There are a number of important factors to consider in choosing a transition manager, and sometimes it can be difficult to distinguish between the capabilities of different providers. As more players enter the market, it is increasingly important to ensure transition managers can deliver on promises and have the track record to prove it.

“There are quantitative measures for estimating the cost of the transaction,” says Malcolm, “and there are simple things you should do to make sure you can compare apples to apples. You should ensure that you send the same information to each provider, ensure they are sticking to the same assumptions and so on. When the cost comparison comes out, you will then be able to evaluate each bid with some level of confidence.” Most transition managers use implementation shortfall as a full-in figure for total cost, including out-of-market risk, hidden costs of trading, tracking error and so forth.

In addition, conducting proper due diligence is essential. “Understand every aspect of the provider’s set up and service—their track record, systems and people,” advises Wilkinson. “Seek clarity on fees and ensure all potential conflicts of interest have been adequately dealt with. Insist on references.”

While conflict of interest has been much in the spotlight in recent years, according to some transition managers this issue is over-played. “Every provider has potential conflicts to address, regardless of model and whether a fiduciary or not,” explains Wilkinson. “A fiduciary just has less.”

Another big issue in choosing a provider is the risk of low bidding to win. “When it comes to comparing pre-transition cost estimates, clients need to be aware how easy it is for a provider to come up with an unrealistically low estimate aimed purely at winning the mandate,” says Wilkinson. “Clients must therefore demand each provider clearly demonstrate an established track record of delivering upon its estimates and promises.”

Thus, according to Wilkinson, selection of provider must not be overly focused upon the level of pre-transition estimates. “Various qualitative criteria should carry much greater weight in the selection process,” he says. “Transition managers that forecast low but deliver high, while being unable to clearly articulate that the variance was entirely unforeseeable and beyond their control, should be treated with great caution with respect to any future mandates.”

Competitive Landscape
Transition management has become an increasingly competitive field, which has advantages and disadvantages from the perspective of clients. According to UK research firm Inalytics, the cost of a transition is less than half what it was five years ago.

Part of the reason for this competition is the increasing advance of the big investment banks into the transition management business. While some of the biggest banks have been in this space since the late 1990s, as the transition management market has seen big gains over the past two years, firms have placed greater importance on, and resources into, the transition management business.

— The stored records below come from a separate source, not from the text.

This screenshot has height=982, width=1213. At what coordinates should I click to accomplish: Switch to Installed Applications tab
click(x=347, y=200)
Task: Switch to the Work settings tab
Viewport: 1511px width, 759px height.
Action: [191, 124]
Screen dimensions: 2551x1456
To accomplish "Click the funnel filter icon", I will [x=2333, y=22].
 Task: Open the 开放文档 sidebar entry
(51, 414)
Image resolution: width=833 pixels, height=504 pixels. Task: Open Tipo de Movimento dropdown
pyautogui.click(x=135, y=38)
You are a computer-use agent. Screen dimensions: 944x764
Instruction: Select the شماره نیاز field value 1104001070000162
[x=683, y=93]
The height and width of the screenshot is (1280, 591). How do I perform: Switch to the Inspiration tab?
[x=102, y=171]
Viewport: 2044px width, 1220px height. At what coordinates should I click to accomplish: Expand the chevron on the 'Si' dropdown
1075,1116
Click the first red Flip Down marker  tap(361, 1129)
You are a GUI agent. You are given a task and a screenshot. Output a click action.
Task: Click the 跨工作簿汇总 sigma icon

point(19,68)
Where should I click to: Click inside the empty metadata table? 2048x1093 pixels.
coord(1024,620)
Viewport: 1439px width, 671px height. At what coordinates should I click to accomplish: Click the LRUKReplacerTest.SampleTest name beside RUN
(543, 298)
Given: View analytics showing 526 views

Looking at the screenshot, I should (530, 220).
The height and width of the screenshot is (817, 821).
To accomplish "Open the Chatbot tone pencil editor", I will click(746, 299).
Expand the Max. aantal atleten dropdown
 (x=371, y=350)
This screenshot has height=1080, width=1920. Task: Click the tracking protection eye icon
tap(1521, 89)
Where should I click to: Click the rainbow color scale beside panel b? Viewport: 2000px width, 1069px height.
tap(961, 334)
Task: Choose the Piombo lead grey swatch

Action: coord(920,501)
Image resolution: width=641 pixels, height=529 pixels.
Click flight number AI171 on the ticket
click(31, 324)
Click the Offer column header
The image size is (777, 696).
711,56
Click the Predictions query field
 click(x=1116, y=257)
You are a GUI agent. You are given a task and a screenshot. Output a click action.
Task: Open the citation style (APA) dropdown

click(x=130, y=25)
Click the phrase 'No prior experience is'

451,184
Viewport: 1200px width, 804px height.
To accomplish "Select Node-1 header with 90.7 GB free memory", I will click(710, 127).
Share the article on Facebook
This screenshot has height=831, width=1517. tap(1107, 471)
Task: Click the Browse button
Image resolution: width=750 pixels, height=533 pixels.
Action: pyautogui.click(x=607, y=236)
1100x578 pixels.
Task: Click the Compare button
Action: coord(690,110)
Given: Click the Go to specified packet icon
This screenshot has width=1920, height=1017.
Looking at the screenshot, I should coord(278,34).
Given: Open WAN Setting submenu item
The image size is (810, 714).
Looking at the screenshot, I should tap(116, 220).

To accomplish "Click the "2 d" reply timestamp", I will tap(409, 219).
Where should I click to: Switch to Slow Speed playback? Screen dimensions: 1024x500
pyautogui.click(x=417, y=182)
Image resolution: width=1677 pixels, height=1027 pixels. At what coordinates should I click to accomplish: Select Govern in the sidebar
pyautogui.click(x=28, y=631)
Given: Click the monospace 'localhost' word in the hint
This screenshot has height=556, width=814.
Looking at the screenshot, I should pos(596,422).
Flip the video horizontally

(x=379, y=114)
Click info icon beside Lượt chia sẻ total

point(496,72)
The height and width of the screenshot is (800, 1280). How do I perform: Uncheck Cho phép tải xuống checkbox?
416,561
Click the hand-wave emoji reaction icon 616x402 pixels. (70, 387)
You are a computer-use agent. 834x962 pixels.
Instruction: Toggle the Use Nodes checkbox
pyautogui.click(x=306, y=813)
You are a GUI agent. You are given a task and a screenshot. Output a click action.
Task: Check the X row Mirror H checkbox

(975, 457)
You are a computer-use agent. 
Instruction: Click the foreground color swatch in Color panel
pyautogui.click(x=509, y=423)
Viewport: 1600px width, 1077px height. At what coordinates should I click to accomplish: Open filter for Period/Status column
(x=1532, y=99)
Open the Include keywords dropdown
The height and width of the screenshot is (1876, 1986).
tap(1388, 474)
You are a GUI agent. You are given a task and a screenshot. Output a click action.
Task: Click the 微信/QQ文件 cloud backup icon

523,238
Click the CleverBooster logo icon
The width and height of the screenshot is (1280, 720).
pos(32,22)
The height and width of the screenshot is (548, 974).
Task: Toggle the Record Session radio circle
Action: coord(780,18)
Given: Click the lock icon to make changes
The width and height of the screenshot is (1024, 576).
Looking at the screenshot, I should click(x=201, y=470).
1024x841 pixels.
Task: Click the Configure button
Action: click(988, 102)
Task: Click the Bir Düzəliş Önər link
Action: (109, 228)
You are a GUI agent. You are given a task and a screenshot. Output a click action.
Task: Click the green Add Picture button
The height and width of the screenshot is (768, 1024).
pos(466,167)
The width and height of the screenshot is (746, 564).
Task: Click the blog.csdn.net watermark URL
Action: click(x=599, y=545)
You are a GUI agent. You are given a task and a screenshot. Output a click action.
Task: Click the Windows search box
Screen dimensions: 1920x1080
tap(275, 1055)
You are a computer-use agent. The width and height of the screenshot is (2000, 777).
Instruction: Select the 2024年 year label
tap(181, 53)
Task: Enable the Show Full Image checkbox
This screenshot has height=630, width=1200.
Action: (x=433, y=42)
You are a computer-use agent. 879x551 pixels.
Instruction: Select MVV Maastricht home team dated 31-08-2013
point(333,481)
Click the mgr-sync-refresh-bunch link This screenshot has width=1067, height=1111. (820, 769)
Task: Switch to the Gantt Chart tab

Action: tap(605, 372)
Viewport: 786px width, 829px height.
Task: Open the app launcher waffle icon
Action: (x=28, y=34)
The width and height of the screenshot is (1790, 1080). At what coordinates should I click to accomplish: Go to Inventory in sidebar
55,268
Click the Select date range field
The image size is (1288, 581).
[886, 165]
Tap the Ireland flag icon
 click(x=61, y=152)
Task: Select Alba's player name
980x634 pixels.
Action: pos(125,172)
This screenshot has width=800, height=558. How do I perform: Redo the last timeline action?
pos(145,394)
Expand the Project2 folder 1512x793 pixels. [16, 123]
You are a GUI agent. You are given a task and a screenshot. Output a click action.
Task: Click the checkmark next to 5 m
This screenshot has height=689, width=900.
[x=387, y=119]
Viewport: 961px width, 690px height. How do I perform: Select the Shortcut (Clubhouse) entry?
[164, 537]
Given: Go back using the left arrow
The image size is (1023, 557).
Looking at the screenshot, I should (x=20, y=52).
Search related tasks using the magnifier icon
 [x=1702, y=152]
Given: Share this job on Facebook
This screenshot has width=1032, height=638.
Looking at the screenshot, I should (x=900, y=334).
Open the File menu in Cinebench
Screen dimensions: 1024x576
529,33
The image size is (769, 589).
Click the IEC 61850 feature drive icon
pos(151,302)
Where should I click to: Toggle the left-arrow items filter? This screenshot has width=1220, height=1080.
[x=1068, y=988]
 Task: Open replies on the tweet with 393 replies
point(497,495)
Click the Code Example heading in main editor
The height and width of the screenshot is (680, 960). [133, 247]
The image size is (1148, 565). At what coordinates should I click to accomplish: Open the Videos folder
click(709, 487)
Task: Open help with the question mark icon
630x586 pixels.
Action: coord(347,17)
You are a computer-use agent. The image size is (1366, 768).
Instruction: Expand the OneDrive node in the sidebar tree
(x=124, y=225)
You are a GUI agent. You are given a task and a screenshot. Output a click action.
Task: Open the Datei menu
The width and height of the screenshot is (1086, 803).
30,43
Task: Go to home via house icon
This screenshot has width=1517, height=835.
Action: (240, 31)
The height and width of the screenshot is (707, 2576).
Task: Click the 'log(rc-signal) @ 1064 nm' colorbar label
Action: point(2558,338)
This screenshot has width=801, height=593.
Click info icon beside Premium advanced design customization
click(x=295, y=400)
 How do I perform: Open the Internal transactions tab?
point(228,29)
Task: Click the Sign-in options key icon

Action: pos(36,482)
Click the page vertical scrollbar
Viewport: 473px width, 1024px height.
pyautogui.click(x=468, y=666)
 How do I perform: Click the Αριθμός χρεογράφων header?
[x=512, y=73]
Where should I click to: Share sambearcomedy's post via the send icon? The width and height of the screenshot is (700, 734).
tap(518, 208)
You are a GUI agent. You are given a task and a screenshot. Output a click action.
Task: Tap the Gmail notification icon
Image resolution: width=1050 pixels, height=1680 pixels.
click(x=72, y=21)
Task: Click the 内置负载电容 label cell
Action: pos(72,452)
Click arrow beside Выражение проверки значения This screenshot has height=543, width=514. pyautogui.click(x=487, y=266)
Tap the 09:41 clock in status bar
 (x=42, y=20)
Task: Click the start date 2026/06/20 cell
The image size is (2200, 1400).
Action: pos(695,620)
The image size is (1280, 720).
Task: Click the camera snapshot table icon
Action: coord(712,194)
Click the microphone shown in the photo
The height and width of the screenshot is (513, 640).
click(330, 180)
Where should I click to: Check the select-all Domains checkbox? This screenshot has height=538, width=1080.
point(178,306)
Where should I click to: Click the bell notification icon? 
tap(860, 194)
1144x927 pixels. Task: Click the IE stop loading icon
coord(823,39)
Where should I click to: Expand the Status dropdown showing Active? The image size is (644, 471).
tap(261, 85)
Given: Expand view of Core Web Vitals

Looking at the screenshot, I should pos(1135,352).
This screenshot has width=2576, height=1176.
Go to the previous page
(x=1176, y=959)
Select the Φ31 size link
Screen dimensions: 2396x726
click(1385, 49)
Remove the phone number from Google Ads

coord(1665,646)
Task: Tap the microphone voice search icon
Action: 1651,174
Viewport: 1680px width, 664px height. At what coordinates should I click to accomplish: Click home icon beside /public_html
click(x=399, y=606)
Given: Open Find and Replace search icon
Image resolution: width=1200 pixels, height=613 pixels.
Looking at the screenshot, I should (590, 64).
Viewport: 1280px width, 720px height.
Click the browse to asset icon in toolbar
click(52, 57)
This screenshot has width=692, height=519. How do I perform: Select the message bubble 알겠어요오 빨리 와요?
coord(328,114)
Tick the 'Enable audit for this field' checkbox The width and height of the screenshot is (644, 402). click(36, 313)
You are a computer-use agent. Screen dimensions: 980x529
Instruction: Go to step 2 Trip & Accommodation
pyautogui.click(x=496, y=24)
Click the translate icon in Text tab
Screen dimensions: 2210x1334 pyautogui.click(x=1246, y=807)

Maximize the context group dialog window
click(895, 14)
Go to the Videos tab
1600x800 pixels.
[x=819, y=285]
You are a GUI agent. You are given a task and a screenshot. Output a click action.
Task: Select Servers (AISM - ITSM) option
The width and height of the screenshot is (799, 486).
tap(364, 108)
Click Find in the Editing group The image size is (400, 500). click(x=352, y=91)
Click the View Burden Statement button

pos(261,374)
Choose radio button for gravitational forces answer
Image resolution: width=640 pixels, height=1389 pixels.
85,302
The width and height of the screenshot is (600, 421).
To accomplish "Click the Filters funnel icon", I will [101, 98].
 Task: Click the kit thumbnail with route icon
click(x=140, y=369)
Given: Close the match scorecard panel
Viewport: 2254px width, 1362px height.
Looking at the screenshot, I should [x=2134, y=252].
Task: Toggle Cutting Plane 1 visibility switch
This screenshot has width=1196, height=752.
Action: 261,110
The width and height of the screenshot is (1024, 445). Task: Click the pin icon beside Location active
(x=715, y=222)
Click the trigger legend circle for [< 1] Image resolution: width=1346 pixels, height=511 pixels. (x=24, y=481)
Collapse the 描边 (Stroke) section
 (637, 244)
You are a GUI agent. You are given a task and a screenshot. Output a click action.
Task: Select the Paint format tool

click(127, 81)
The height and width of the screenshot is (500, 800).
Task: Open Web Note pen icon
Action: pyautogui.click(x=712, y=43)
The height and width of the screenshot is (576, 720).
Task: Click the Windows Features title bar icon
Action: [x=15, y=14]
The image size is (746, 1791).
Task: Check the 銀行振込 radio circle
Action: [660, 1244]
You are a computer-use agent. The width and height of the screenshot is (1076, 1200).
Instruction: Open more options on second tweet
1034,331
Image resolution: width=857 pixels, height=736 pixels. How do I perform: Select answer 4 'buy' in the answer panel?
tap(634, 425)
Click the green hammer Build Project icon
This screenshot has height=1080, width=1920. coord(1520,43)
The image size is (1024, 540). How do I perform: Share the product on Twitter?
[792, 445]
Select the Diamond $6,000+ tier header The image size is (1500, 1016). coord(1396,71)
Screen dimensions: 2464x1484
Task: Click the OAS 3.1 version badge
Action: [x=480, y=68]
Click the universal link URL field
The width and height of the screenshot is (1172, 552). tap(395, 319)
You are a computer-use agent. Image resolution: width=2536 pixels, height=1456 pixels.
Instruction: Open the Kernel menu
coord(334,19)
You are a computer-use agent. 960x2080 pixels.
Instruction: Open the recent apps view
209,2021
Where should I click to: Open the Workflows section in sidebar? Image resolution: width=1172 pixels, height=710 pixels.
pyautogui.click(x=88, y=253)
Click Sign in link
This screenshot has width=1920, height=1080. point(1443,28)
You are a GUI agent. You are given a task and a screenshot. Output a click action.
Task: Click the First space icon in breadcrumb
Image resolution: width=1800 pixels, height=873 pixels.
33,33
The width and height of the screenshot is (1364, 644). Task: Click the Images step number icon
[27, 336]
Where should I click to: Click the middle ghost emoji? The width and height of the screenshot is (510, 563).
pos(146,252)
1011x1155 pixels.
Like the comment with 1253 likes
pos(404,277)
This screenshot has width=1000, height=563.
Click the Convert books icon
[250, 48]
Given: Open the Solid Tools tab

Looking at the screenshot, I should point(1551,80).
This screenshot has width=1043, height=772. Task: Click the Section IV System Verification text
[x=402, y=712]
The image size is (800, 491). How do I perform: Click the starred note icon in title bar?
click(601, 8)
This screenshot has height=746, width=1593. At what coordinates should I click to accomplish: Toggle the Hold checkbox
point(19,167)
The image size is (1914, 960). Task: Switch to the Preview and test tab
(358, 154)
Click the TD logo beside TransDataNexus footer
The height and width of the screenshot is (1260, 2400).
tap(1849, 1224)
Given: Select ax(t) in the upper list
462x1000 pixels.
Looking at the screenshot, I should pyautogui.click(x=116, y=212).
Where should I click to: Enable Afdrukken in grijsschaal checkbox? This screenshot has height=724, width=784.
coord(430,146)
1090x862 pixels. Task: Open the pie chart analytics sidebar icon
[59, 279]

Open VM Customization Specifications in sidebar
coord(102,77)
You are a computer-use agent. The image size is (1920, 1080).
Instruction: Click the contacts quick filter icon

However, the strong competition has also led to a lot of bickering about what makes the ideal structure for a transition manager. John Minderides, managing director and global head of transition management at JPMorgan, says that this reflects competitive squabbling rather than actual issues. “There is a lot of jockeying for position—there is a mentality of ‘we are a better provider because we are structured this way or that way.’ It is non-productive and is primarily driven by providers, not clients,” he says. “What is important is that you have a well-resourced, diversified and experienced team who can deliver all elements required for the transition.”

As the market is in a huge growth spurt, it looks like competition will just continue to grow. However, some of the internal squabbles are being addressed by market-driven standards such as the T-Charter and T Standard. The T Standard is a methodology for calculating portfolio performance during a transition, to provide a standardized way to measure performance and make it harder for providers to disguise bad results. The T-Charter is a code of best practice for transition managers. It covers disclosure and conflicts of interest, client confidentiality, systems and processes, cost estimates, remuneration, and dealing strategy and practices, among other things.